▶ _TASK OBJECTIVE_
The expected output is the data below, restated word for word.

▶ _DATA RECORDS_
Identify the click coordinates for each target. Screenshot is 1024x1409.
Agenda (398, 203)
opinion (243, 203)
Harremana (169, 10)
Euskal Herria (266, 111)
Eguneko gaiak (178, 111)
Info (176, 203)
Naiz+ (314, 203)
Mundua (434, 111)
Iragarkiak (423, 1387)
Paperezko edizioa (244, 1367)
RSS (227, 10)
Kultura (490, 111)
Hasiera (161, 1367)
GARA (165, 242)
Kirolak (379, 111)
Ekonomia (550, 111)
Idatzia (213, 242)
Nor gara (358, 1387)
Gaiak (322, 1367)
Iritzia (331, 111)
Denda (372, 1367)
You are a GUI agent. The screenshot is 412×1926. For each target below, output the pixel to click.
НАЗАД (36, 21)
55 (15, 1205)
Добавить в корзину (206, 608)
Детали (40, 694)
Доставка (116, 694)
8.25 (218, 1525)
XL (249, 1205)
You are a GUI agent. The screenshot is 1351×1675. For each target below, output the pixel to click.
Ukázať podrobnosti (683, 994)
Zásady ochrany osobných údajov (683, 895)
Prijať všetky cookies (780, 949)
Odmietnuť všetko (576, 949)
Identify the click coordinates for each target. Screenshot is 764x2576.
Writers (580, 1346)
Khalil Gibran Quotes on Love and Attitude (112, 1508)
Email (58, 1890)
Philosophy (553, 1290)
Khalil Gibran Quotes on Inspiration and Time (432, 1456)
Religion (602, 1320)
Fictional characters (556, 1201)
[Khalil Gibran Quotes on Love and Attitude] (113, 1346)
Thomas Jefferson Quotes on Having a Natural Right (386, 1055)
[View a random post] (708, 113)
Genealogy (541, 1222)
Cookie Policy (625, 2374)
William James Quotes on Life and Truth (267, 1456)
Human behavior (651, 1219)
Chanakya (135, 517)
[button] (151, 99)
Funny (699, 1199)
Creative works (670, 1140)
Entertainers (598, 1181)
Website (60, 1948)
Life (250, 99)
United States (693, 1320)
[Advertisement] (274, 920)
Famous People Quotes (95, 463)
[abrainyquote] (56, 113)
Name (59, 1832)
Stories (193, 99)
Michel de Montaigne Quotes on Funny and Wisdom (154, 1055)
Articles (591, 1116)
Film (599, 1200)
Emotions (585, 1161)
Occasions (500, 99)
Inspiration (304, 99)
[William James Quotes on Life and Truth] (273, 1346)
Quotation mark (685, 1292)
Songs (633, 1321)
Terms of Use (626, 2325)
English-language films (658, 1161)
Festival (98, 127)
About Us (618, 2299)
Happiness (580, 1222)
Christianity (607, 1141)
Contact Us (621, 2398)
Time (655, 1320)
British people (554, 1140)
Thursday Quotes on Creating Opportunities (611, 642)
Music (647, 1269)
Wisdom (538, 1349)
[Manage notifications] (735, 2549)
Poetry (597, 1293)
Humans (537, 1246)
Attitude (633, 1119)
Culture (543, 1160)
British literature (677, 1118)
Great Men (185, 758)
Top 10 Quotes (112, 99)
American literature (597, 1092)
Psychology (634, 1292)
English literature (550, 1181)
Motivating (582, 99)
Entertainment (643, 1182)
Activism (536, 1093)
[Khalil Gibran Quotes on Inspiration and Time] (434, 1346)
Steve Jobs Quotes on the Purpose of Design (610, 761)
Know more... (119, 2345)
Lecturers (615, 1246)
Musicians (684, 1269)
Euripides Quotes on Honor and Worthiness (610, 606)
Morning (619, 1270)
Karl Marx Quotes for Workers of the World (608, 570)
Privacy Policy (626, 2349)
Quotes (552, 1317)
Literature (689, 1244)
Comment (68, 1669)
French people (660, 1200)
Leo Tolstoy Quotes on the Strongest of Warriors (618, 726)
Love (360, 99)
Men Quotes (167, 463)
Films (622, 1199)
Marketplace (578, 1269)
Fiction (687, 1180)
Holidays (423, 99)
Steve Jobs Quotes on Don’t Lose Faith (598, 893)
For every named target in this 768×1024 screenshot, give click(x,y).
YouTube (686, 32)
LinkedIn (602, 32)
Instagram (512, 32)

▶ _ANSWER AREA_
Identify the click coordinates for each target. Screenshot is 1024x1409.
Agenda (398, 203)
opinion (243, 203)
Harremana (169, 10)
Euskal Herria (266, 111)
Eguneko gaiak (178, 111)
Info (176, 203)
Naiz+ (314, 203)
Mundua (434, 111)
Iragarkiak (423, 1387)
Paperezko edizioa (244, 1367)
RSS (227, 10)
Kultura (490, 111)
Hasiera (161, 1367)
GARA (165, 242)
Kirolak (379, 111)
Ekonomia (550, 111)
Idatzia (213, 242)
Nor gara (358, 1387)
Gaiak (322, 1367)
Iritzia (331, 111)
Denda (372, 1367)
You are a GUI agent. The screenshot is 412×1926. For each target below, output the pixel to click.
НАЗАД (36, 21)
55 (15, 1205)
Добавить в корзину (206, 608)
Детали (40, 694)
Доставка (116, 694)
8.25 (218, 1525)
XL (249, 1205)
You are a GUI agent. The screenshot is 1351×1675. For each target below, output the pixel to click.
Ukázať podrobnosti (683, 994)
Zásady ochrany osobných údajov (683, 895)
Prijať všetky cookies (780, 949)
Odmietnuť všetko (576, 949)
Identify the click coordinates for each target. Screenshot is 764x2576.
Writers (580, 1346)
Khalil Gibran Quotes on Love and Attitude (112, 1508)
Email (58, 1890)
Philosophy (553, 1290)
Khalil Gibran Quotes on Inspiration and Time (432, 1456)
Religion (602, 1320)
Fictional characters (556, 1201)
[Khalil Gibran Quotes on Love and Attitude] (113, 1346)
Thomas Jefferson Quotes on Having a Natural Right (386, 1055)
[View a random post] (708, 113)
Genealogy (541, 1222)
Cookie Policy (625, 2374)
William James Quotes on Life and Truth (267, 1456)
Human behavior (651, 1219)
Chanakya (135, 517)
[button] (151, 99)
Funny (699, 1199)
Creative works (670, 1140)
Entertainers (598, 1181)
Website (60, 1948)
Life (250, 99)
United States (693, 1320)
[Advertisement] (274, 920)
Famous People Quotes (95, 463)
[abrainyquote] (56, 113)
Name (59, 1832)
Stories (193, 99)
Michel de Montaigne Quotes on Funny and Wisdom (154, 1055)
Articles (591, 1116)
Film (599, 1200)
Emotions (585, 1161)
Occasions (500, 99)
Inspiration (304, 99)
[William James Quotes on Life and Truth] (273, 1346)
Quotation mark (685, 1292)
Songs (633, 1321)
Terms of Use (626, 2325)
English-language films (658, 1161)
Festival (98, 127)
About Us (618, 2299)
Happiness (580, 1222)
Christianity (607, 1141)
Contact Us (621, 2398)
Time (655, 1320)
British people (554, 1140)
Thursday Quotes on Creating Opportunities (611, 642)
Music (647, 1269)
Wisdom (538, 1349)
[Manage notifications] (735, 2549)
Poetry (597, 1293)
Humans (537, 1246)
Attitude (633, 1119)
Culture (543, 1160)
British literature (677, 1118)
Great Men (185, 758)
Top 10 Quotes (112, 99)
American literature (597, 1092)
Psychology (634, 1292)
English literature (550, 1181)
Motivating (582, 99)
Entertainment (643, 1182)
Activism (536, 1093)
[Khalil Gibran Quotes on Inspiration and Time] (434, 1346)
Steve Jobs Quotes on the Purpose of Design (610, 761)
Know more... (119, 2345)
Lecturers (615, 1246)
Musicians (684, 1269)
Euripides Quotes on Honor and Worthiness (610, 606)
Morning (619, 1270)
Karl Marx Quotes for Workers of the World (608, 570)
Privacy Policy (626, 2349)
Quotes (552, 1317)
Literature (689, 1244)
Comment (68, 1669)
French people (660, 1200)
Leo Tolstoy Quotes on the Strongest of Warriors (618, 726)
Love (360, 99)
Men Quotes (167, 463)
Films (622, 1199)
Marketplace (578, 1269)
Fiction (687, 1180)
Holidays (423, 99)
Steve Jobs Quotes on Don’t Lose Faith (598, 893)
For every named target in this 768×1024 screenshot, give click(x,y).
YouTube (686, 32)
LinkedIn (602, 32)
Instagram (512, 32)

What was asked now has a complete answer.